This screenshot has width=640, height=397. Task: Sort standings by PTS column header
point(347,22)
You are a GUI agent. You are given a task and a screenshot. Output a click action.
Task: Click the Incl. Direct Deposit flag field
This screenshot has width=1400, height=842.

+ + + + +

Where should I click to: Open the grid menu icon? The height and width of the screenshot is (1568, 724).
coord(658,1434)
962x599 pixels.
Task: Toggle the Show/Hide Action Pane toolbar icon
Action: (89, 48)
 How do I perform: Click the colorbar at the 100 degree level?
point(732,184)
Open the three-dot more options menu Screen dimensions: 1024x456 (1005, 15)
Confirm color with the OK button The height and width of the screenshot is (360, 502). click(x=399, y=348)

+ + + + +

## Instructions for the task
Look above for the line holding "This screenshot has width=640, height=397.", then set down exactly that line and every line after it up to and including the line holding "This screenshot has width=1400, height=842.", with nothing else.

## Response box
This screenshot has width=640, height=397. Task: Sort standings by PTS column header
point(347,22)
You are a GUI agent. You are given a task and a screenshot. Output a click action.
Task: Click the Incl. Direct Deposit flag field
This screenshot has width=1400, height=842.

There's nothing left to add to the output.